Jango looked at his son. "Go to bed," he said. "Warriors don't have bad dreams."
ANAKIN
Anakin lay beside Padmé in their bed, his arms around her. Her dreams were bad tonight, bad enough to poison the air in their bedroom and keep Anakin from sleep. He had tried to shut her out, but his own defenses were too brittle, and he was too attuned to her. He'd tried meditation, but the forge-fire at his center defeated him in that, too. He was a stripped wire, a raw nerve. Only his makeshift sheathe of absolute control kept his wife's nightmares, and Coruscant's, from becoming his own.
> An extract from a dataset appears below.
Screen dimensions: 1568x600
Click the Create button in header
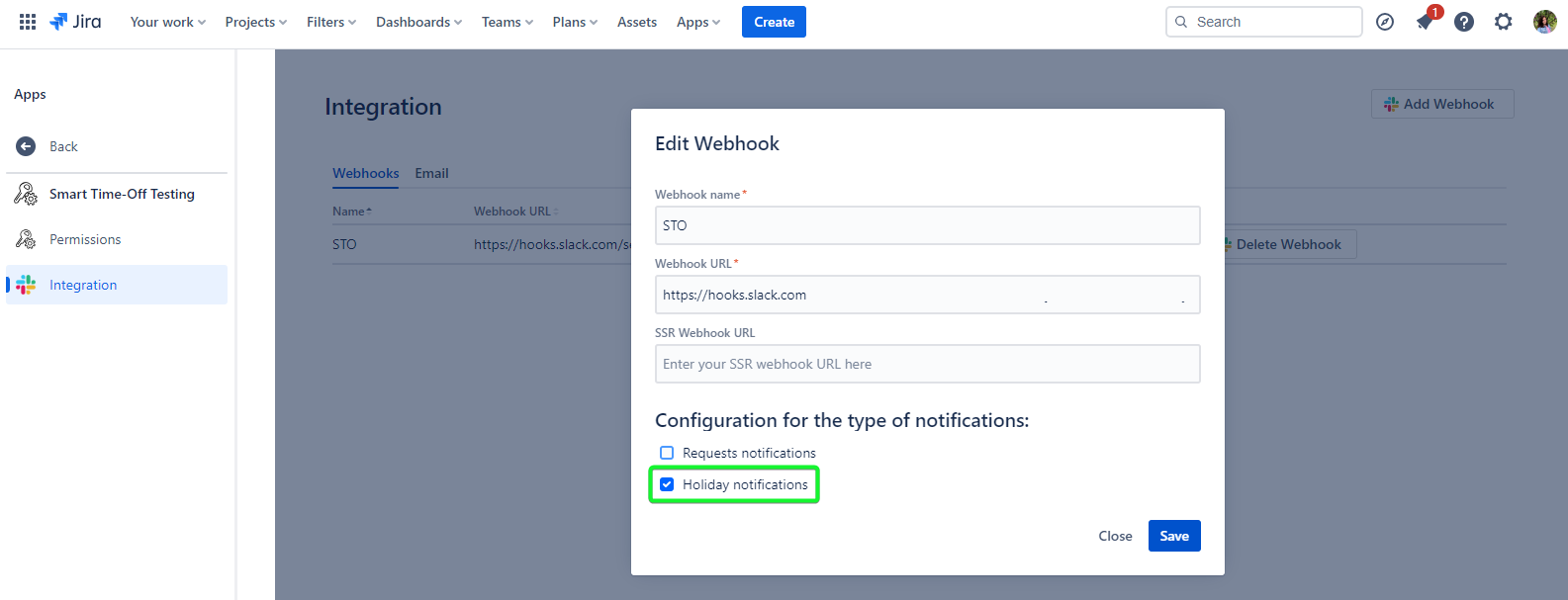pos(774,22)
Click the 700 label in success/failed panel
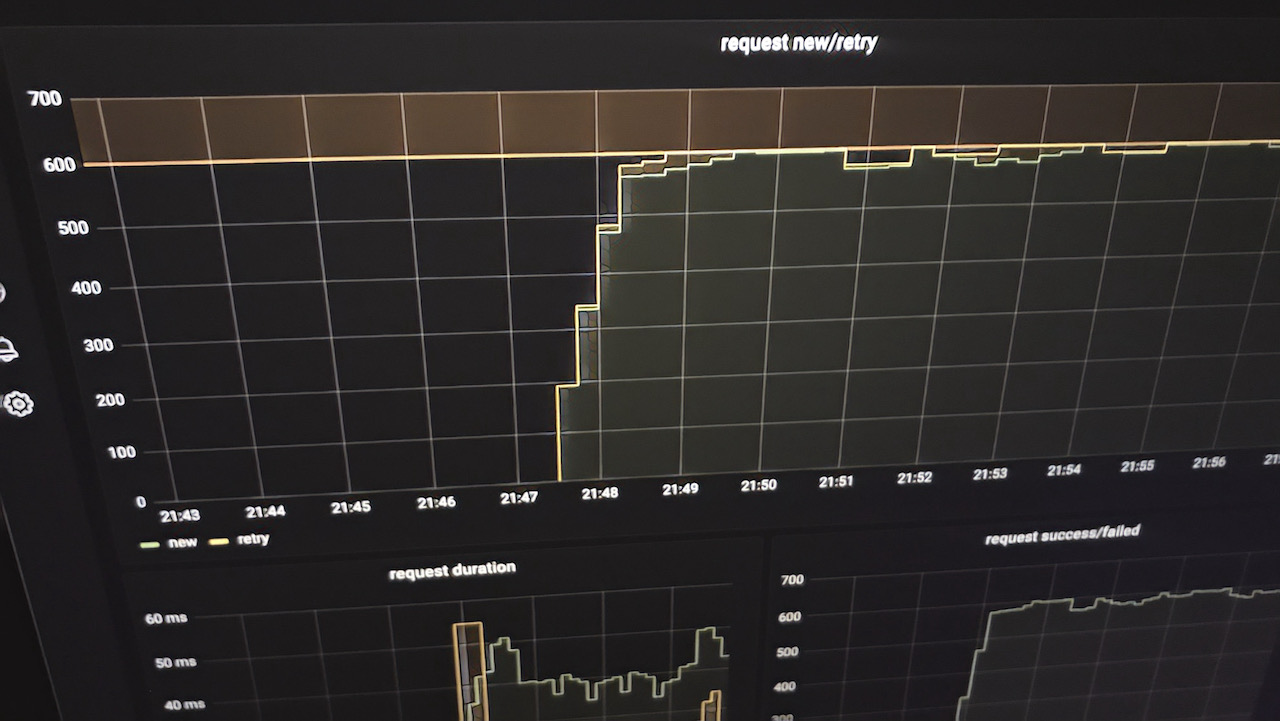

He sat up and ran his flesh-and-blood hand through his short brown hair. Padmé stirred in her sleep, sweat standing out on her brow. He left her in their bed and went out into the common area. It feels cold, he thought as he poured himself a finger of Corellian brandy from the sideboard. His stump ached and his artificial fingers twitching involuntarily. He took his drink out onto their privacy-screened and shielded balcony. The city-planet stretched out smearily beyond the barrier, a haphazard pattern of light and dark expressed in hive-like tenement sprawls, the soaring towers of the affluent, the smoking factories that drove the Grand Army's war machine.
Somewhere out there was Dooku, the Rancor lurking at the heart of the Confederate threat. Anakin suppressed his fury at having missed his chance to kill the traitor, to make Palpatine proud, to avenge the Order... The Order. They're spying on the Chancellor; they scorn my Council seat. I have to keep my wife, my children a secret from them. What do I owe them? He sipped his drink and thought of Obi-Wan, of meditating together atop a windswept pylon near Coruscant's southern pole, of their six-month trek through the fungal forests of Felucia, the practice duels they'd fought on the Temple proving grounds with cheering Padawans looking on, the pride he'd felt when Obi-Wan had cut his Padawan's braid and declared him a Jedi Knight.
Then the war had begun and the bitter arguments had begun. Obi-Wan had discovered Anakin's secret, his hidden family, and everything had spiraled into a nasty vortex of resentment. Anakin sipped his brandy. The world beat against his shell, howling and clawing, eager to sink spit-slick teeth into his sanity. He held it back with his buckling will. He could feel his children dreaming sweet, small dreams in their cradle. They slept together, brow to brow, their world safe and quiet. The distant strobing flashes of turbolaser fire, dulled to silence by the apartment's shielding, were worlds away. Anakin finished his drink, closed his eyes, and then smashed the glass against the railing.
His comlink chimed while he was picking shards of glass out of his hand. The Chancellor requests your presence in his office, it read. Please attend at earliest convenience.
Anakin wiped his bloody hand on his robe and went inside to change.